I have two little princes (and a princess)

one rule for all Smile

Seriouslyffs · 16/11/2015 18:48

Sheesh fat fingers.
I'd put the visitor in a spare room (not that we have one, but there's usually another child away and they can swap around.) or in the living room.
If they they want to creep around in the night, I'll turn a blind eye, but I've heard too many stories of girls having no bolt hole if their boyfriends are welcomed with open arms.

HandsomeGroomGiveHerRoom · 16/11/2015 18:49

To be fair, some of the posts about "facilitating" sex and taking breakfast with the spotty youth who "had shagged their daughter in their home the night before" are a bit Hmm

Inflammatory tone attracts inflammatory responses.

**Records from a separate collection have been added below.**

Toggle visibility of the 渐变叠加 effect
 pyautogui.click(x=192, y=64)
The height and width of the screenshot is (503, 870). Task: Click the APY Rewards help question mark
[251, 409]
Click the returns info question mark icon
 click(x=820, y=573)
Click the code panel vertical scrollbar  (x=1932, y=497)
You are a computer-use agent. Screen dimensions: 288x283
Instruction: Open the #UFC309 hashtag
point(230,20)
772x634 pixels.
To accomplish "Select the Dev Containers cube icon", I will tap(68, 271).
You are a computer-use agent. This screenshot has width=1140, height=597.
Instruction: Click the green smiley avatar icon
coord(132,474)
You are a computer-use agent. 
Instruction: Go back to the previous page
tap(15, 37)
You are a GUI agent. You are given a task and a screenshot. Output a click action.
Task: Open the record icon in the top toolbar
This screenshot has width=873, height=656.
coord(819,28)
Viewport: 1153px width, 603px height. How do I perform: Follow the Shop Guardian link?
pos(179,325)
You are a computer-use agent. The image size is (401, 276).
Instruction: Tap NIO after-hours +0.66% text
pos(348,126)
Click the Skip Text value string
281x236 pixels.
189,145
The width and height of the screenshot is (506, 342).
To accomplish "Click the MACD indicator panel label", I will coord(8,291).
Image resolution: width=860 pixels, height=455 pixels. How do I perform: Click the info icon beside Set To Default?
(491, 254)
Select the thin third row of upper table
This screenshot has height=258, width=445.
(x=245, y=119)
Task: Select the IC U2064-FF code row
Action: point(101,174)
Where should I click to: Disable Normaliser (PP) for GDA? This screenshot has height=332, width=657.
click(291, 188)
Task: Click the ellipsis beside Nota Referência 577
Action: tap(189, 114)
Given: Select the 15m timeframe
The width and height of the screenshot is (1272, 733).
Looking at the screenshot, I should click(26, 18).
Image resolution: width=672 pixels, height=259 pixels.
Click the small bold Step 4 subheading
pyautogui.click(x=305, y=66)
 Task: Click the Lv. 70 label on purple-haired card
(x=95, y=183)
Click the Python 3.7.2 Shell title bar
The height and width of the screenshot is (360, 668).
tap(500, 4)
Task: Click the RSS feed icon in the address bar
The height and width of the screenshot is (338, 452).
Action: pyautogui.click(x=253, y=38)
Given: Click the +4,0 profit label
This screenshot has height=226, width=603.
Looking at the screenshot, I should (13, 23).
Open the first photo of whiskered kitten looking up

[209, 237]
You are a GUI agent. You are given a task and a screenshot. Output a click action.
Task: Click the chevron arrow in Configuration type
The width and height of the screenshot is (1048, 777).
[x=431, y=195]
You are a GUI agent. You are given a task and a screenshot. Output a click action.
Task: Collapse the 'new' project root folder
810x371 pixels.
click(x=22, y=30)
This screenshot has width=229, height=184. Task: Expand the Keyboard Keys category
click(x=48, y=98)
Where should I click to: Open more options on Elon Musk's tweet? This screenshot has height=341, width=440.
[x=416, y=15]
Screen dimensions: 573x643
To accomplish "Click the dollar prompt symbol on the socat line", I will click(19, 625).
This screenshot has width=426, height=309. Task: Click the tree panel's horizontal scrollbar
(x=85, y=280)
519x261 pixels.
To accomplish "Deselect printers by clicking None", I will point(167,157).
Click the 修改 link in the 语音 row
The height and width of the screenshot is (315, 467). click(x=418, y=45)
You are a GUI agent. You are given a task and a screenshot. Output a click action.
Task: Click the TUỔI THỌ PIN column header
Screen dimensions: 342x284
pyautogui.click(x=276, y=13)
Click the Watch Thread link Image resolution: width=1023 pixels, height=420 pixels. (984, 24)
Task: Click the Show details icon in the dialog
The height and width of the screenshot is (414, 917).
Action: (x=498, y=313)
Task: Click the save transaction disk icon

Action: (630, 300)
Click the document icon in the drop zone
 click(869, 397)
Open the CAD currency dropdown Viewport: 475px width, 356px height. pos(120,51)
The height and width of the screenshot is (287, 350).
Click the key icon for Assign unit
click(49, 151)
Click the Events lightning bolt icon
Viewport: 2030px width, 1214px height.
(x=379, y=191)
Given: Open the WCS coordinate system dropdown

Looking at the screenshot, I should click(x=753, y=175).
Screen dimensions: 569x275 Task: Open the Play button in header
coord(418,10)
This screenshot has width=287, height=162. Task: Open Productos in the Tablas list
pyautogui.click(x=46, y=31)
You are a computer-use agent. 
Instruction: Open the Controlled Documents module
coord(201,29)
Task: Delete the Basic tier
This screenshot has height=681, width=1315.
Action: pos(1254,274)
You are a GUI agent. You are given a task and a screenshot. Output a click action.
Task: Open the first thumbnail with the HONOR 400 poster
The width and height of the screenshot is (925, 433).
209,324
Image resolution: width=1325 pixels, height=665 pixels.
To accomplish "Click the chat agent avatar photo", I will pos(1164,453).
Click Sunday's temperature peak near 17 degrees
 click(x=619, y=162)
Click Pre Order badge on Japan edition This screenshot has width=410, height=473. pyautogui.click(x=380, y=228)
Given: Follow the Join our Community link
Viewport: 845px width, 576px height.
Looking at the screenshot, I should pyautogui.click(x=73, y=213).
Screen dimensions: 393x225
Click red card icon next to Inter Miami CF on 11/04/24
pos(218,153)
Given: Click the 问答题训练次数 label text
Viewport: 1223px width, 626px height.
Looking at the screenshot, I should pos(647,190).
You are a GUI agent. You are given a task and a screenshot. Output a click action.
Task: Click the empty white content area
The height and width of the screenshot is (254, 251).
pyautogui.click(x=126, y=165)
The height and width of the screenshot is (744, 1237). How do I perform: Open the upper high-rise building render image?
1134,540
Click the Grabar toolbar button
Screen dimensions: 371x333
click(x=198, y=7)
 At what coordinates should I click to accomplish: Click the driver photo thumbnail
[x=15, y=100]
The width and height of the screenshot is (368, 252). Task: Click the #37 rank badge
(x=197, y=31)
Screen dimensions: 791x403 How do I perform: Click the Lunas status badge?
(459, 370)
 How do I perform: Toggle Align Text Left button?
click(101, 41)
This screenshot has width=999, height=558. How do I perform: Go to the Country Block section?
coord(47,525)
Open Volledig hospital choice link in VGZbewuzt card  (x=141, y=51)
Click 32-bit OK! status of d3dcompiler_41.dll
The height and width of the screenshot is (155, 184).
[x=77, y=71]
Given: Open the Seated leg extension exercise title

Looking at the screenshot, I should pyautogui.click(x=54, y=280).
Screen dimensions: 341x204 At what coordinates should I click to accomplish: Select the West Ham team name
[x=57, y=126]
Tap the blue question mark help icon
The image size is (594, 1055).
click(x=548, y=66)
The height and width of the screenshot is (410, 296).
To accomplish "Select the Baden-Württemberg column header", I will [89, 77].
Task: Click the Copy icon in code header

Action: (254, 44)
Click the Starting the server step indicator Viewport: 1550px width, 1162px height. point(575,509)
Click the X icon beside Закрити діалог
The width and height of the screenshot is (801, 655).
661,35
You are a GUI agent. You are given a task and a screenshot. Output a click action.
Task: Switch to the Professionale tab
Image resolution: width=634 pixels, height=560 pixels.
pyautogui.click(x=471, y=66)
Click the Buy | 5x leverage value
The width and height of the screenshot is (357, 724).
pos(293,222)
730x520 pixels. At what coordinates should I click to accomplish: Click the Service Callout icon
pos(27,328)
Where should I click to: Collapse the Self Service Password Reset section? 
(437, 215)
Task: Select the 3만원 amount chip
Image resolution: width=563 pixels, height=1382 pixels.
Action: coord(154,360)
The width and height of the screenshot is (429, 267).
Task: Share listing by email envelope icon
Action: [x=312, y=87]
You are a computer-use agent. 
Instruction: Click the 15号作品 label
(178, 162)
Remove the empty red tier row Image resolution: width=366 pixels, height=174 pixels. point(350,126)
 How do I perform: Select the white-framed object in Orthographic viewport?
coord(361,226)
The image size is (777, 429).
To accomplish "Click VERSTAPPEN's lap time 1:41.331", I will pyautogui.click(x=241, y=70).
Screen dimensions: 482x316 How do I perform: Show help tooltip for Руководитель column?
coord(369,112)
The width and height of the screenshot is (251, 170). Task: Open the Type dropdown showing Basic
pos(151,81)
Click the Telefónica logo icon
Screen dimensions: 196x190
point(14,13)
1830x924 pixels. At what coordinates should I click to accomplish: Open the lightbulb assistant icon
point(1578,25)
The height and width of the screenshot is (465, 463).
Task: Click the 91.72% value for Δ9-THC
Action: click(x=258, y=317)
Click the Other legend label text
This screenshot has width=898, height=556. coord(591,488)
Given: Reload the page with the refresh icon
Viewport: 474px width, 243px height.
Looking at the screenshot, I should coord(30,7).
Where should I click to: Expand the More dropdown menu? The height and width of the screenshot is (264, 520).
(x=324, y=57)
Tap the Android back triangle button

AnyFucker · 16/11/2015 18:55

They are not direct name calling though, are they ?

AnyFucker · 16/11/2015 18:56

Calling people "loonies" is BTP. (beyond the pale)

Sallystyle · 16/11/2015 18:57

I haven't seen a single good argument on here for denying people over 16 a safe space foe consensual, committed sex with a partner their parents know

My argument is that it is my house. Yes it is theirs too, but I pay the bills, it is my choice. If I am not comfortable with it then I don't have to allow it to happen.

I'm sorry if that is not a good enough argument for you.

Seriouslyffs · 16/11/2015 19:11

I haven't seen a single good argument on here for denying people over 16 a safe space foe consensual, committed sex with a partner their parents know
I'd rather my under 'insert random age, it hasn't come up yet' dcs had a bolt hole.

SirChenjin · 16/11/2015 19:19

A single good argument takes many forms - it may or not be one you agree with but that doesn't make it any less good.

Not feeling comfortable with BFS or GFS sleeping over at that point in time is reason enough to say no.

FithColumnist · 16/11/2015 19:33

TBH, I'm surprised that almost everyone on here is assuming that sex is inevitable. When I was a teenager I was allowed boyfriends over, but not a chance would we have sex with my DM in the next room. I would have been utterly mortified if I thought she'd heard us going at it. Blush

Cleansheetsandbedding · 16/11/2015 19:38

rufus Grin at your point about sneaking about! T'is true Grin

Stratter5 · 16/11/2015 19:47

AF I would like to think that if they split it would be civilised, I hope they won't, but if not, well they've given it a good go, and for a first serious relationship for both of them I think they've done remarkably well.

I think there's a difference between a casual relationship and a serious one. If they are in a serious relationship, then I think it's only right to treat someone as family. Has the added advantage that I get to see exactly how they treat each other, you can't keep a front up all the time, and if there's any hint of abuse of any kind, it will out itself eventually.